Banner---CASER-Urban-2021.11.20

Abstract

Neighborhood collective efficacy reflects the capacity of local residents to act together to achieve common goals. It flourishes when residents know each other, share common values, and trust each other. It is domain-specific rather than general; Neighbors who effectively monitor and supervise local youth may or may not foster the cognitive skills of those youth. Local resource deprivation, residential instability, and past crime undermine the collective capacity of neighbors to maintain public safety. However, controlling for these, collective efficacy predicts reduced crime and social disorder. I’ll briefly consider key methodological advances. But key questions remain unanswered: When does local solidarity generate hostility to outsiders? Do locally efficacious neighborhoods welcome new immigrants? Is local collective efficacy a substitute or a complement to effective formal control? For example, in China, where the formal organization of urban neighborhoods is far more developed than in the United States, does collective efficacy remain analytically useful? What, then, is the role of collective efficacy in cross-national research on urban life and public policy? We’ll find time to discuss these and other open questions.

Biography

Professor Stephen Raudenbush is the Lewis-Sebring Distinguished Service Professor in the Department of Sociology, the College, faculty in the Harris School of Public Policy Studies and Chairman of the Committee on Education at the University of Chicago. He is a non-NYU faculty affiliate of CASER at NYU Shanghai. He is interested in statistical models for child and youth development within social settings such as classrooms, schools, and neighborhoods. He is best known for his work developing hierarchical linear models, with broad applications in the design and analysis of longitudinal and multilevel research. He is currently studying the development of literacy and math skills in early childhood with implications for instruction; and methods for assessing school and classroom quality. He is a member of the National Academy of Sciences, the American Academy of Arts and Sciences, the recipient of the American Educational Research Association award for Distinguished Contributions to Educational Research.

• _DATA SEGMENT_
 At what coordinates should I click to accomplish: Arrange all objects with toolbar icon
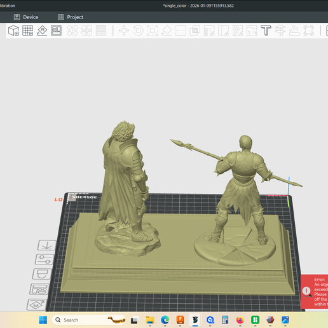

• _WHAT YOU NEED TO DO_
A - Using the talk announcement, say yes or no to whether each statement agrees with it, and quote its deciding words: (i) Collective efficacy is described as a general capacity, not tied to particular domains. (ii) Raudenbush is a non-NYU faculty affiliate of CASER at NYU Shanghai. (iii) Raudenbush is best known for developing hierarchical linear models.
B - According to the talk announcement, which three things undermine the collective capacity of neighbors to maintain public safety?
The lines aren't needed and can be left aside.

• _SET OF ANSWERS_
A -
(i) No: "It is domain-specific rather than general"
(ii) Yes: "He is a non-NYU faculty affiliate of CASER at NYU Shanghai."
(iii) Yes: "He is best known for his work developing hierarchical linear models"

B - Local resource deprivation, residential instability, and past crime.